First of all, your calculation looks weird - what kind of defect density did you use? I used 0.14 as this gives 90% for the Zen4 CCD - which sounds reasonable. Did you use 300mm wafers as is the industry standard?
So going by the numbers of my previous post and applying your wafer costs the difference is 67 USD vs. 20,87 USD, or 46 USD or 320%. So factoring in your 14 USD for the IOD there are still 32 USD left per unit. After packaging still around 20.
And if you think that 20 bucks per unit of pure variable production costs are not significant, then I honestly don't know what. to. say. These costs define the lowest possible price for which it is worth for AMD to produce and sell a unit. And all I am saying is that for me Raphael as a basis for future low cost SKUs in the Desktop is more likely than Phoenix Point.
What I wrote are dies per 300mm wafer, so both bad and good ones, that's why I wrote "Just an example".
If you want to say that It's flawed, then yes It is, but yours is too, because you calculate only the good dies. Where did you leave the bad ones? There are still many usable dies as cut down versions. So your calculation is also flawed. I think at least 1/2 of them can be reused.
I honestly don't understand why are you nitpicking about $10-20 difference in production cost. It's still not more than $60, while the APU would sell for >$200. AMD would still have very healthy margins on them.
BTW, It's not like I said Phoenix Point has to be cheaper than comparable Raphael.
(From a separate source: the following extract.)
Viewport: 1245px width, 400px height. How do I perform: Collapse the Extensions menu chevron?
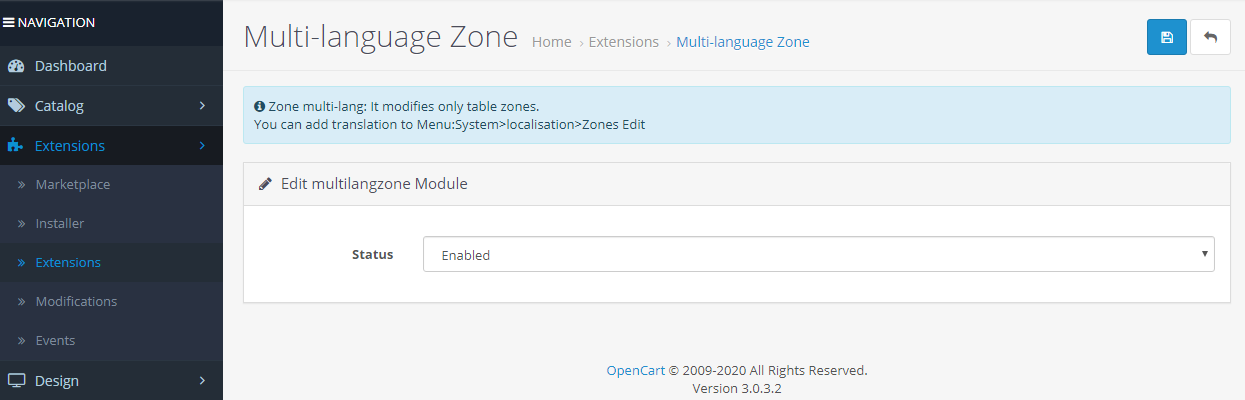pos(202,146)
Why should It be?
Phoenix has a 12CU RDNA3 IGP, which should perform similarly or better than GTX 1650 or RX 6400 4GB and those cards cost ~ €175-190 in my country.
I don't think It would be a problem even If Phoenix Point cost $50 more than comparable Raphael, which would easily cover the higher production cost.
It would still be a lot cheaper than Raphael + GTX 1650(RX 6400).
If someone doesn't need the strong IGP in Phoenix Point or want even faster dGPU, then just buy the cheaper Raphael or Intel + dGPU If needed.